Assinada pelo deputado Gustavo Fruet (PMDB), a Proposta de Fiscalização e Controle nº 33 obteve parecer favorável no ano passado, mas só agora foi aprovada. O documento estima o prazo de 180 dias para levantamento de dados, a partir da nomeação dos deputados que vão acompanhar o processo. A equipe deve ser apresentada nos próximos dias. Também está prevista a apresentação mensal de relatório sobre o andamento dos trabalhos.
O deputado Gustavo Fruet salienta que a proposta é baseada num instrumento da constituição pouco utilizado (Artigo 70, da Constituição Federal) que prevê esse tipo de fiscalização. ‘‘Queremos transparência no processo de prevenção’’, enfatiza o deputado, justificando o pedido.
A ação integra a avaliação da eficácia do sistema de gerenciamento em relação à questões ambientais; o estado de conservação e as condições operacionais das instalações, equipamentos e embarcações utilizadas; a identifacação de planos de treinamento e também a eficácia dos planos e rotinas de manutenção dos equipamentos e instalações.
Gustavo Fruet lembra que em dois anos os acidentes registrados na Petrobras foram recorrentes. ‘‘Isso mostra uma falência no processo de fiscalização’’, argumentou. Somente pelo vazamento da Repar, a Petrobras já foi condenada a pagar R$ 40 milhões em multa, valor já depositado em fundo específico do Governo Estadual. Por esse mesmo acidente, a empresa responde a outro processo em que o pedido é de R$ 2,3 bilhões, como compensação pelos danos ambientais.

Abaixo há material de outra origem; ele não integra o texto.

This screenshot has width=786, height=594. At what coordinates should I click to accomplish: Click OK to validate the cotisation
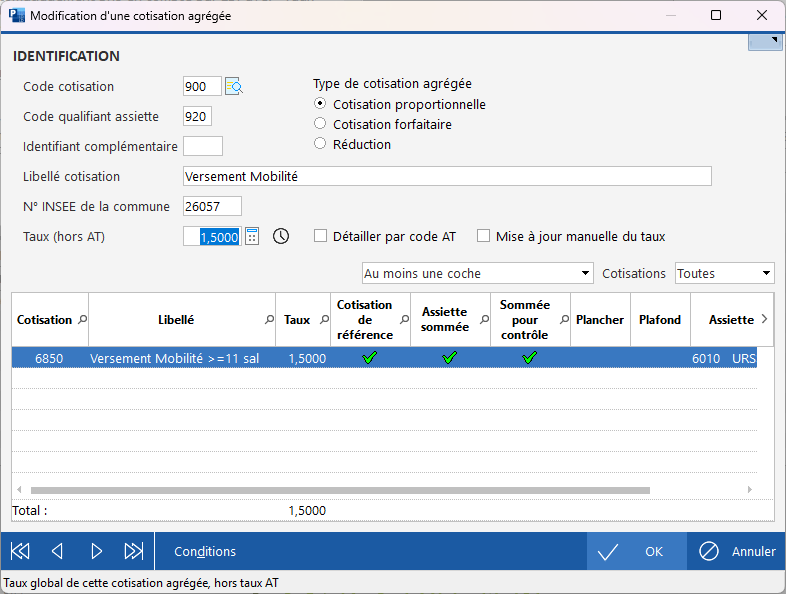636,551
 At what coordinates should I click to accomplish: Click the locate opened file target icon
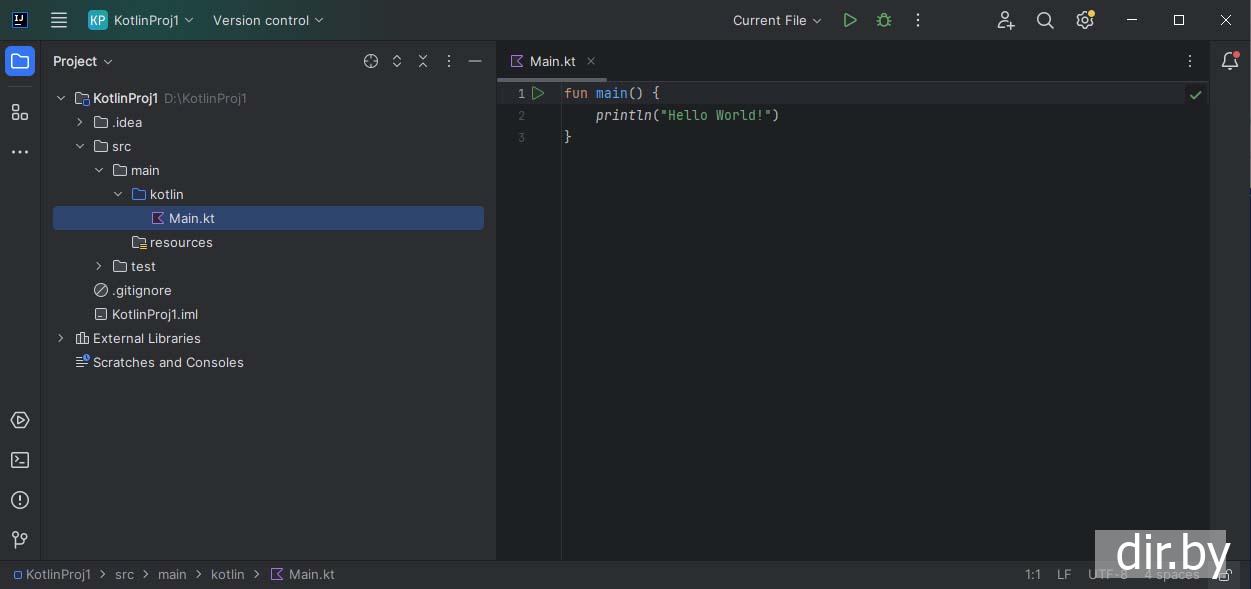[371, 61]
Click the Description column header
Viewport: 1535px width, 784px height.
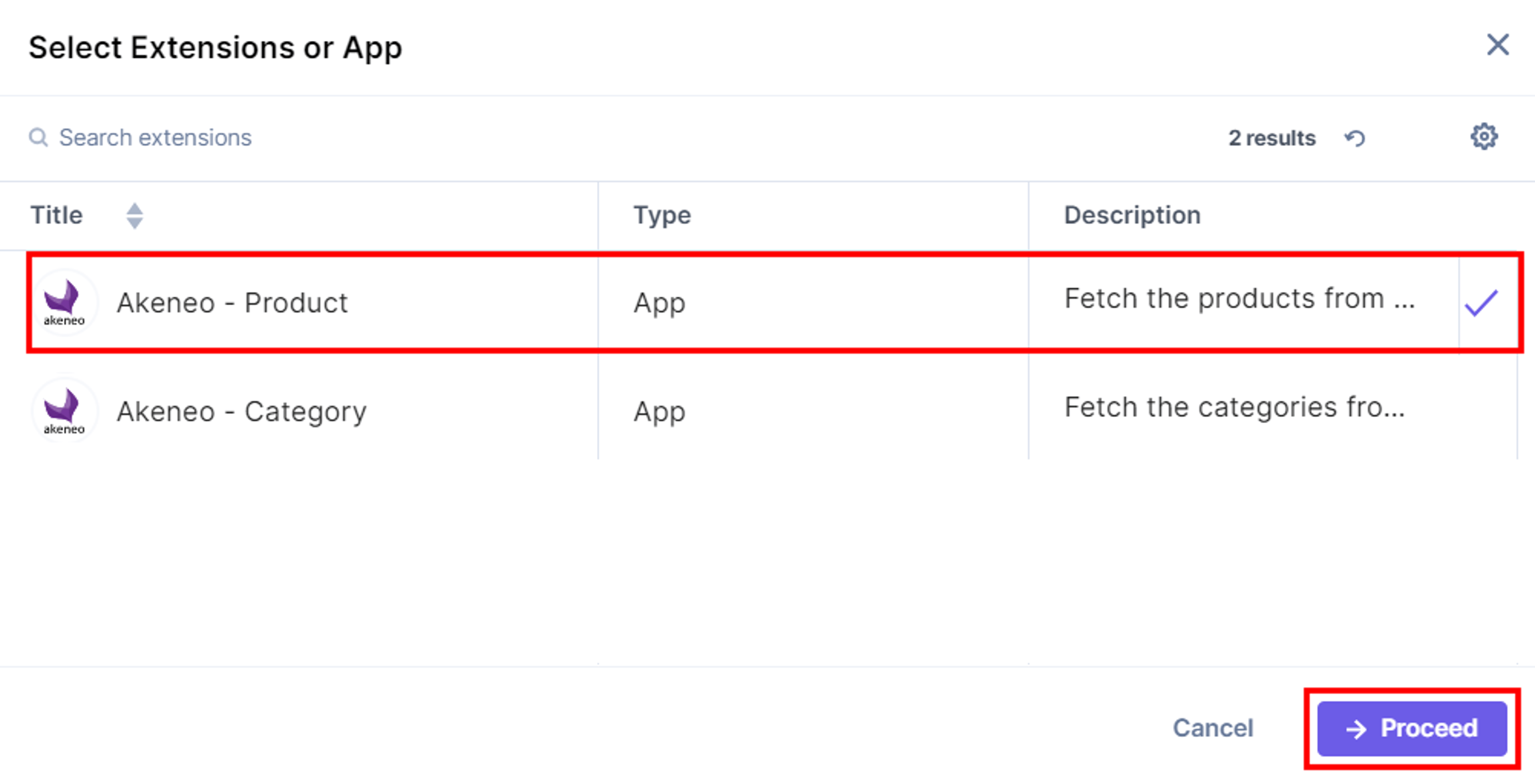[1132, 215]
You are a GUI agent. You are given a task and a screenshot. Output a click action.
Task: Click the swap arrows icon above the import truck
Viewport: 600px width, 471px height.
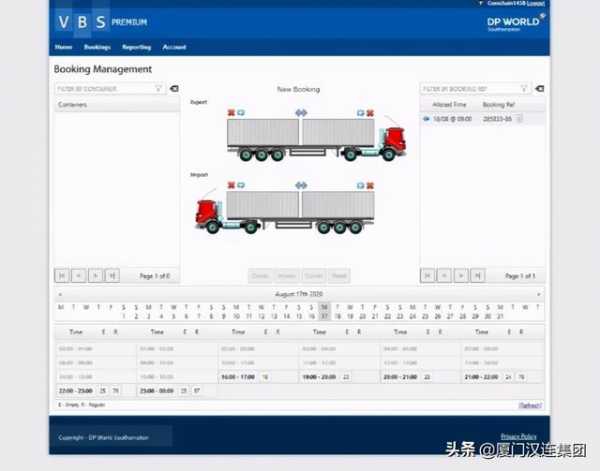tap(301, 185)
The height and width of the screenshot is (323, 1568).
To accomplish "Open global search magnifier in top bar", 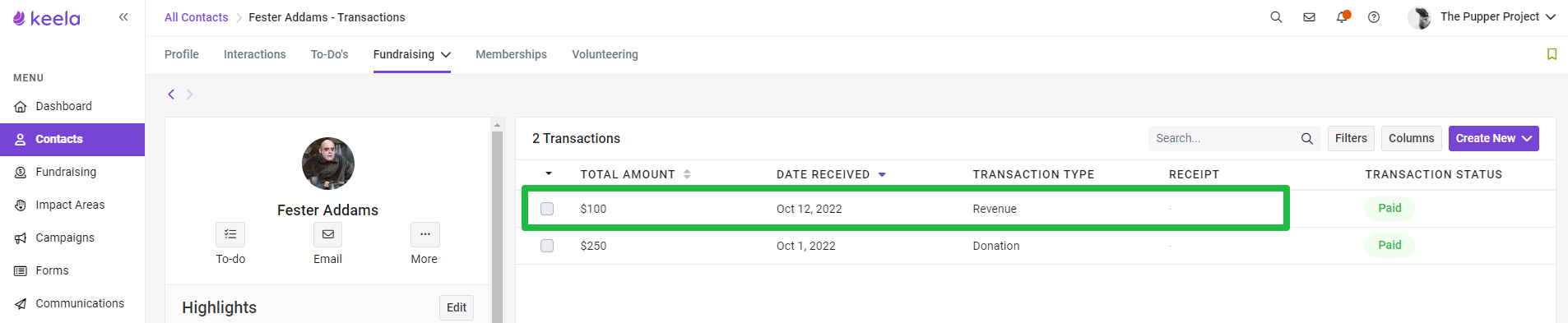I will tap(1276, 17).
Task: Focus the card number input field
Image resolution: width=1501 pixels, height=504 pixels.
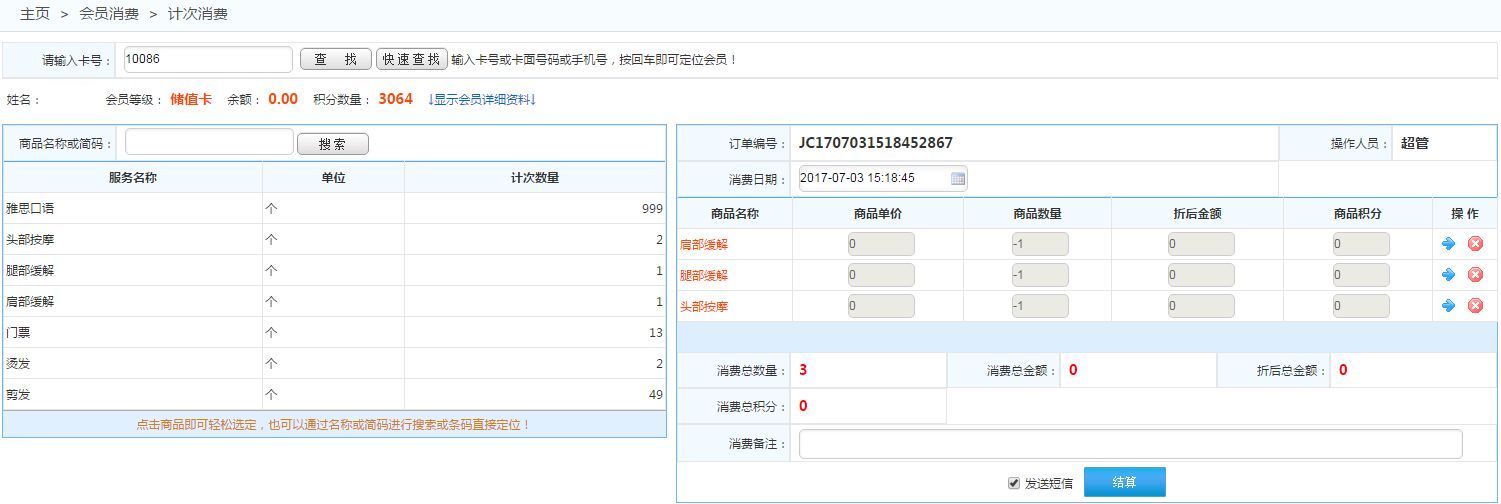Action: [x=208, y=60]
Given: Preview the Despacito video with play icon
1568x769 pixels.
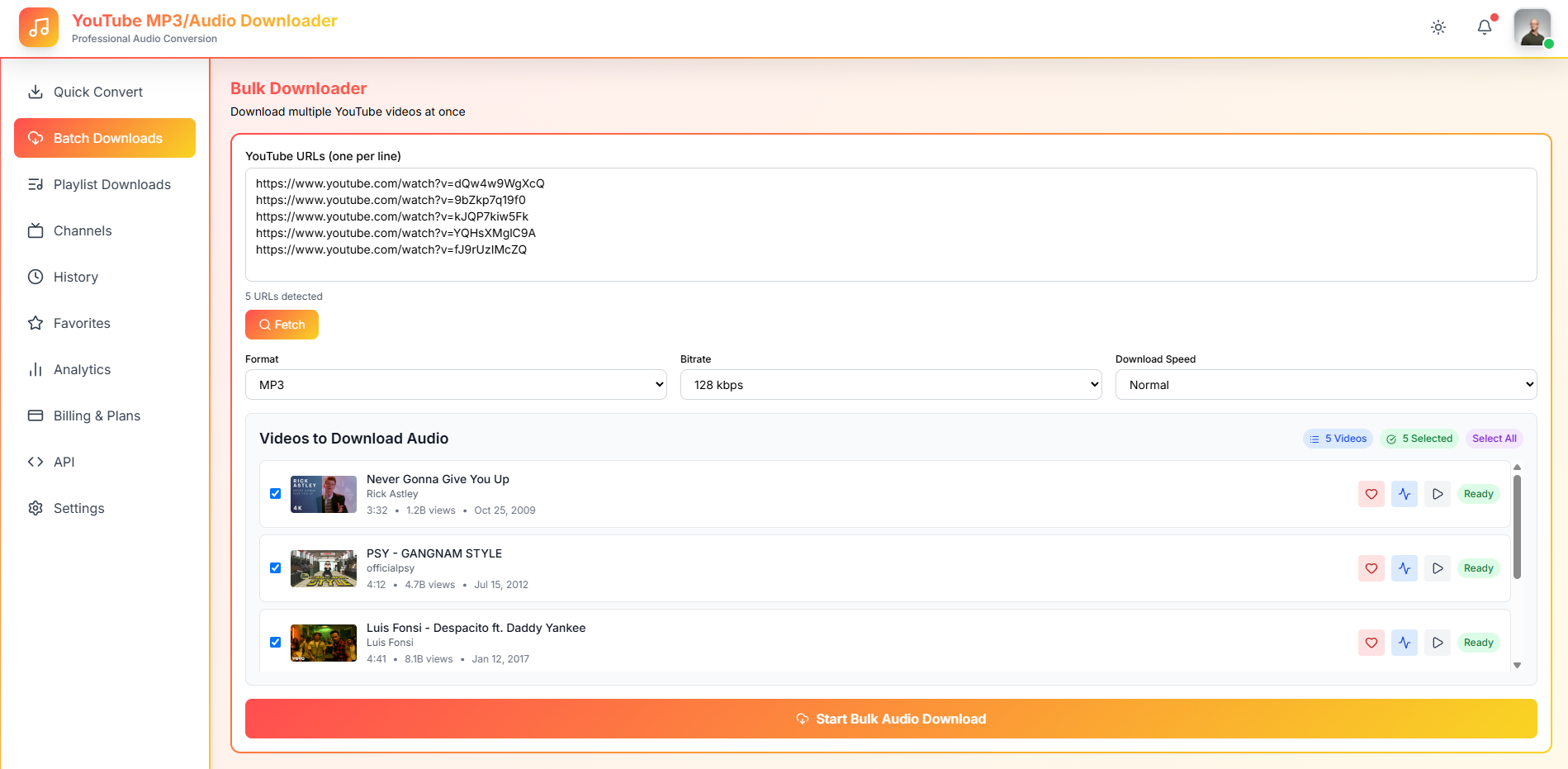Looking at the screenshot, I should point(1437,643).
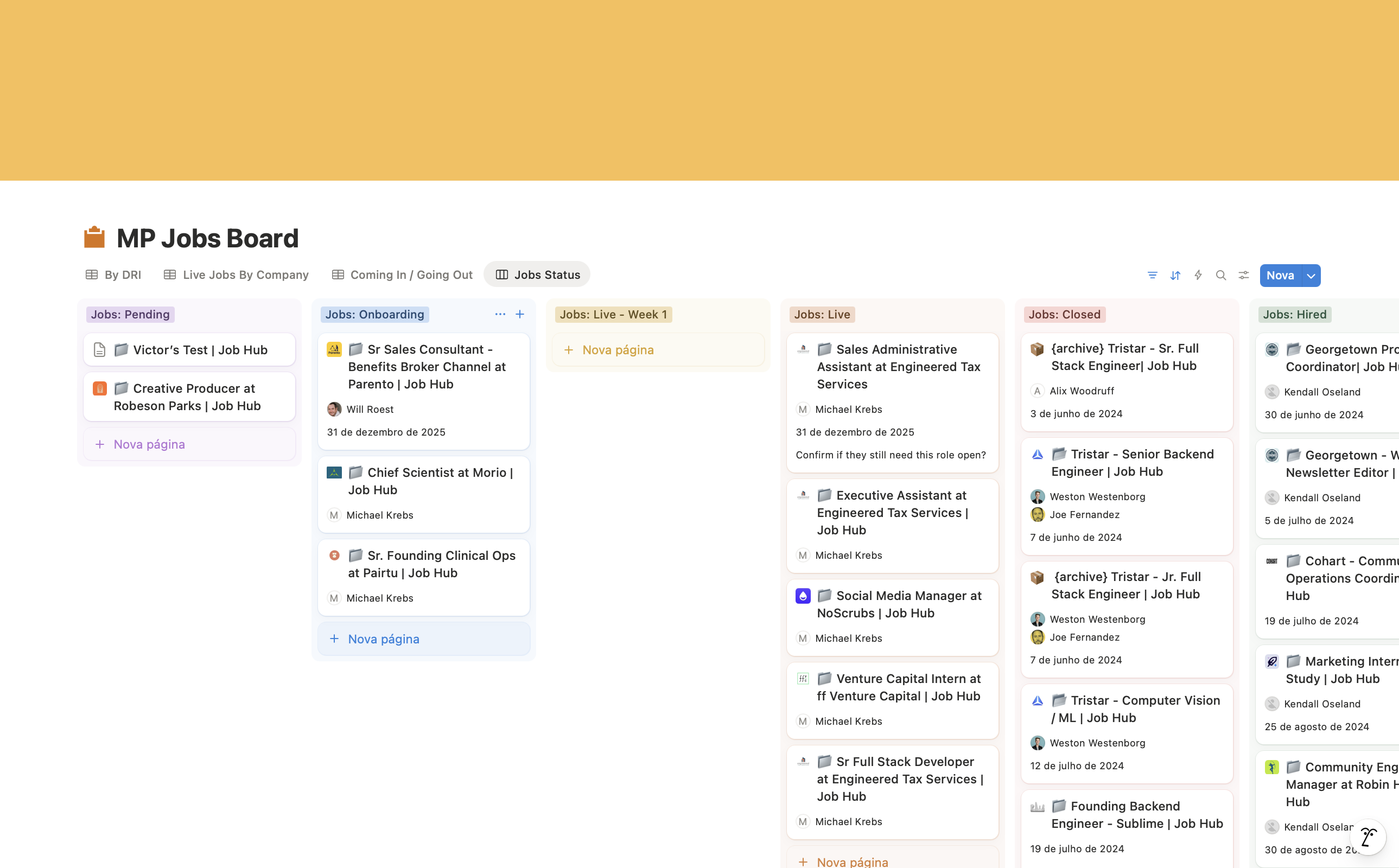1399x868 pixels.
Task: Click three-dot menu on Jobs: Onboarding column
Action: (499, 314)
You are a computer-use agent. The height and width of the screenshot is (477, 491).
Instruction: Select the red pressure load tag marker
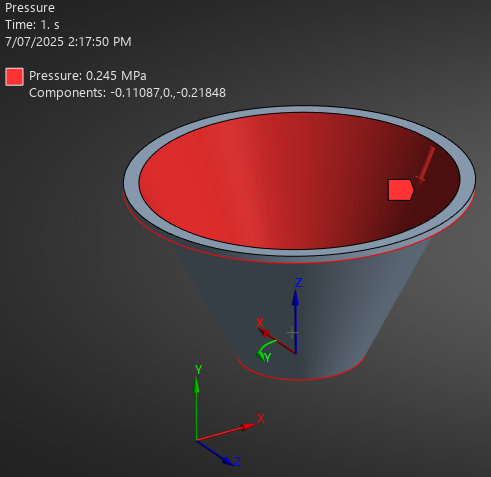[x=401, y=190]
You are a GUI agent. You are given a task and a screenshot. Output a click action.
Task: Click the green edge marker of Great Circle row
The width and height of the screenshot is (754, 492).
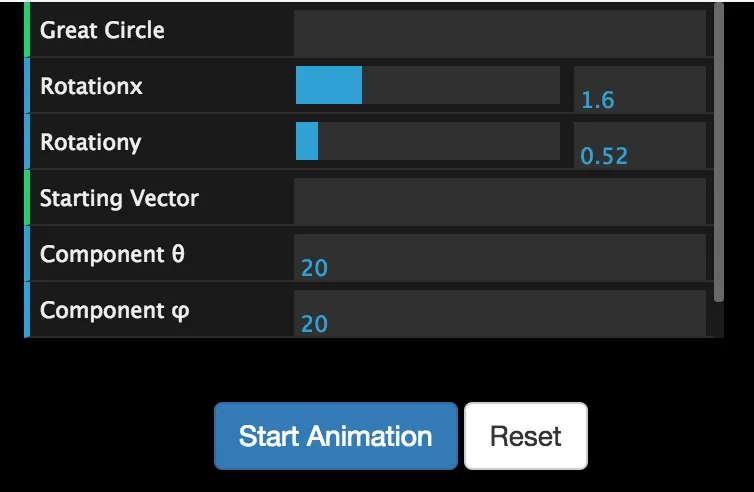(27, 30)
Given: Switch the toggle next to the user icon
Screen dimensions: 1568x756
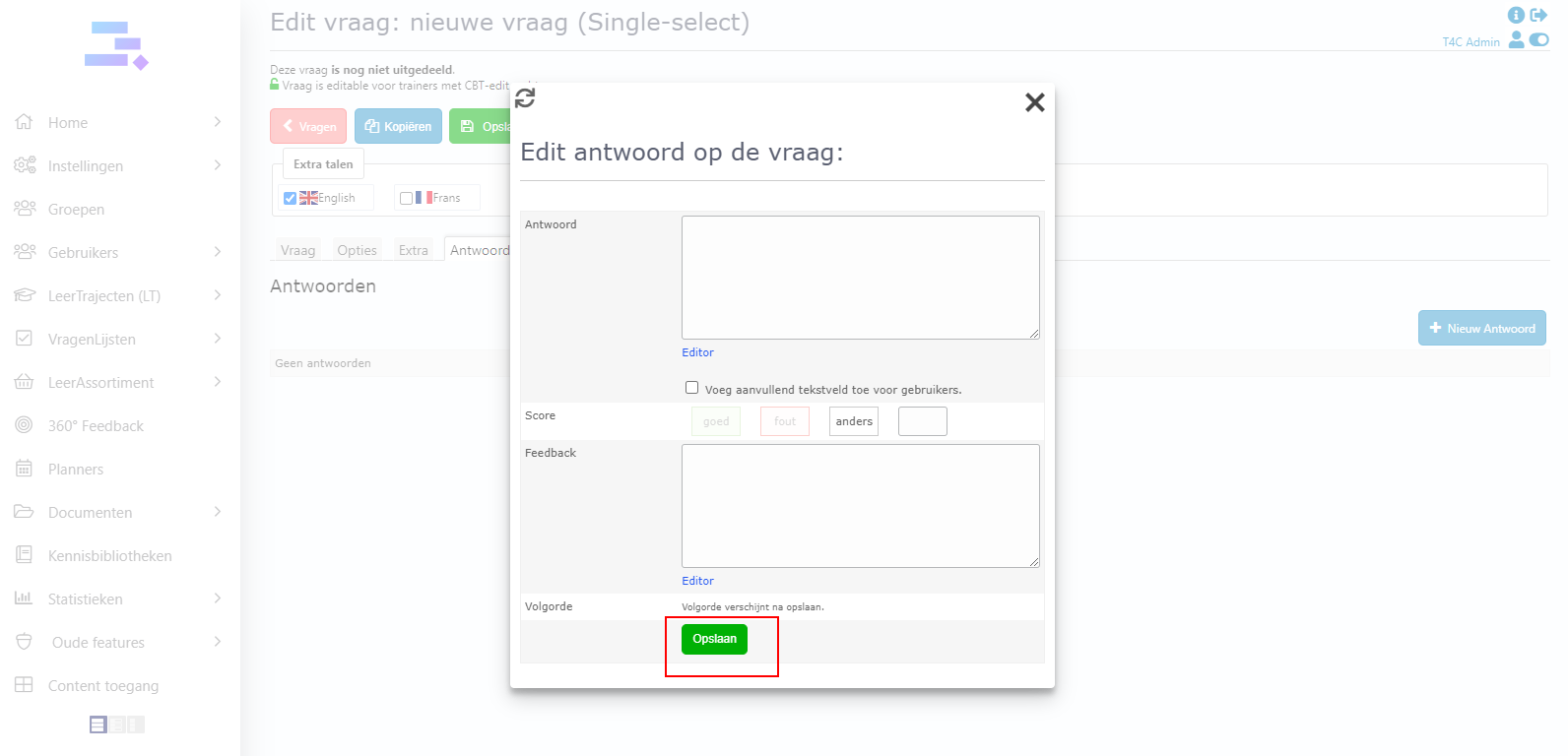Looking at the screenshot, I should [1539, 39].
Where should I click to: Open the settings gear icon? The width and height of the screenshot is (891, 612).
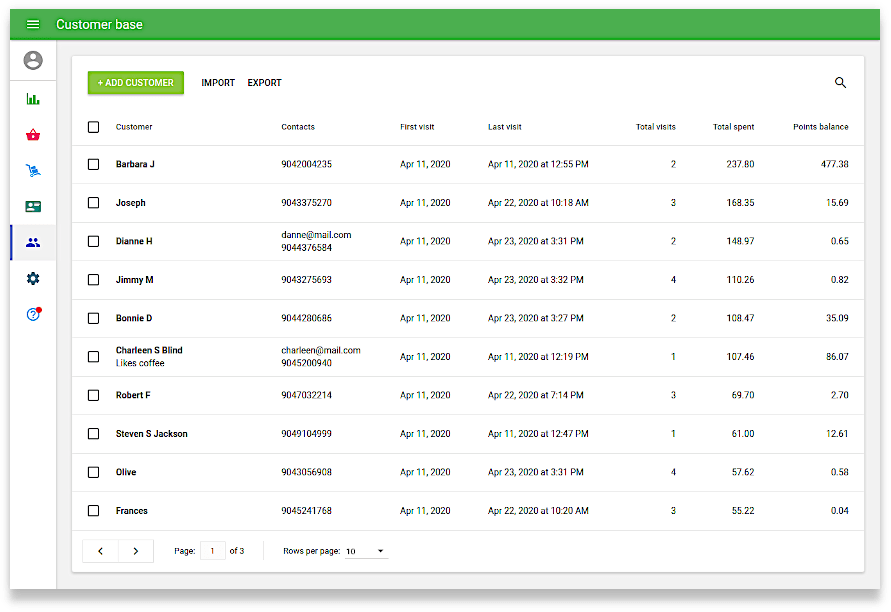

Outro acidente onde vazaram 57 mil litros de óleo dieses, no trecho paranaense da Serra do Mar, em fevereiro do ano passado, também rendeu pedido de indenização bilionáriA. o Ministério Público Estadual e Federal entraram na Justiça pedindo uma indenização de R$ 3,718 bilhões. Os processos tramitam na Justiça.
Ontem a Petrobras informou, por meio de sua assessoria de imprensa, que não tinha sido notificada da aprovação de proposta do deputado Gustavo Fruet, mas adiantou que recebe com tranquilidade a decisão. De acordo com a empresa, a fiscalização dos deputados vai ser agregada aos inúmeros mecanismos de segurança adotados pela Petrobras.